■ Work instruction: In the entries below, find each line with the word "computer" and pull it out.

■ Supplied records:
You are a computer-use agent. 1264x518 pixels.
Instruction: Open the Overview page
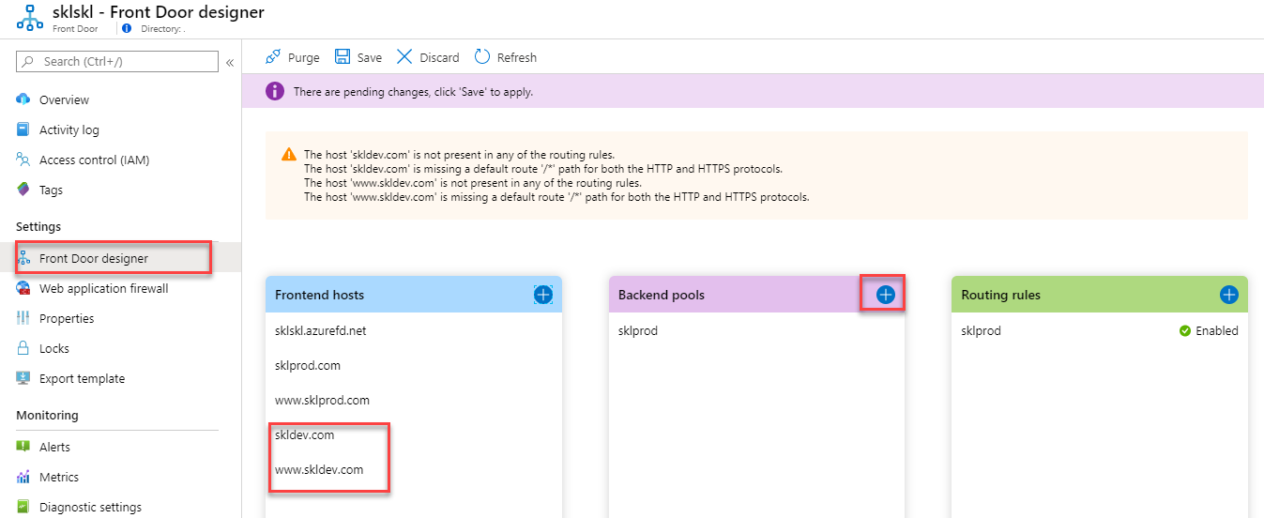(x=64, y=99)
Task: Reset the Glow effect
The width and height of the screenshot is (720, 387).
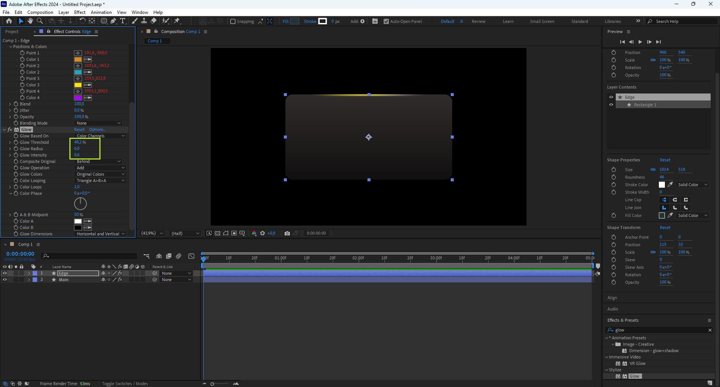Action: [x=79, y=130]
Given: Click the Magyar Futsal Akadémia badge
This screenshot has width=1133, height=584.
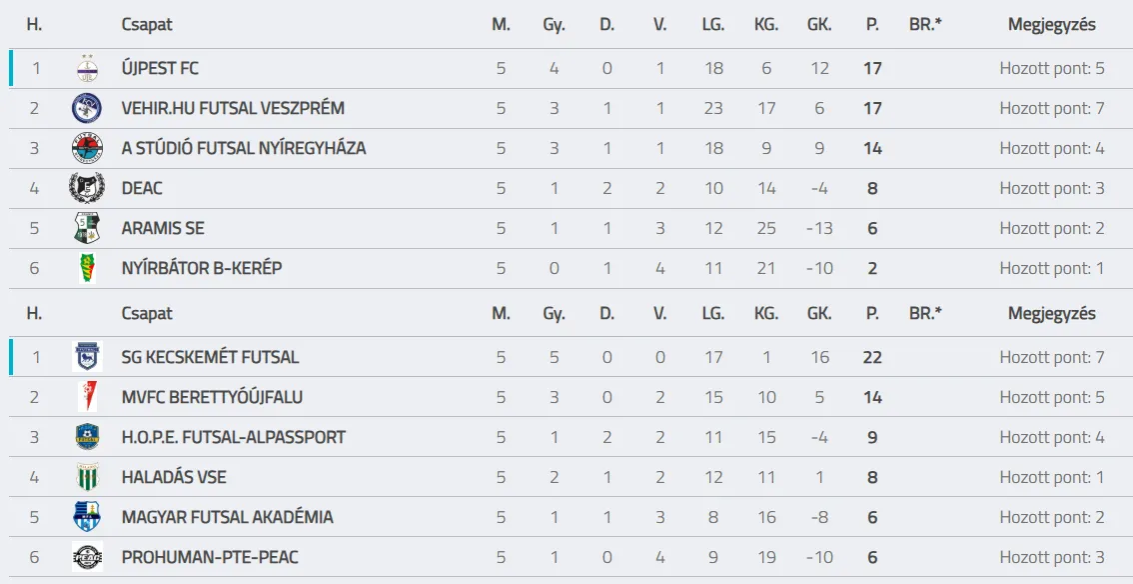Looking at the screenshot, I should tap(87, 517).
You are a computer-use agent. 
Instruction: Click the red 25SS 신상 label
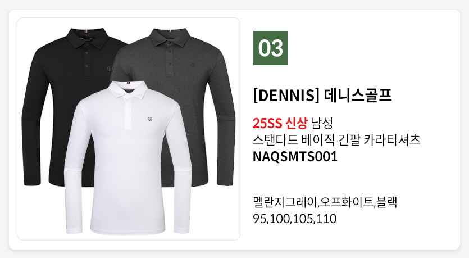(280, 123)
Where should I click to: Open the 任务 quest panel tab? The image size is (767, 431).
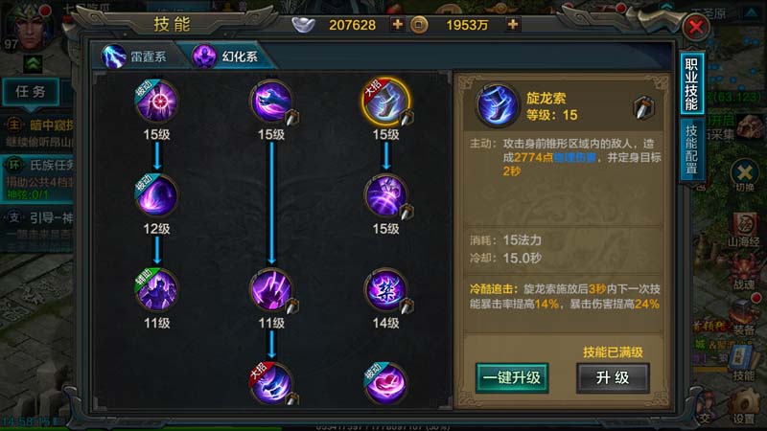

■ Reply to the task:
You are a computer-use agent. 1264x518 pixels.
You are a computer-use agent. 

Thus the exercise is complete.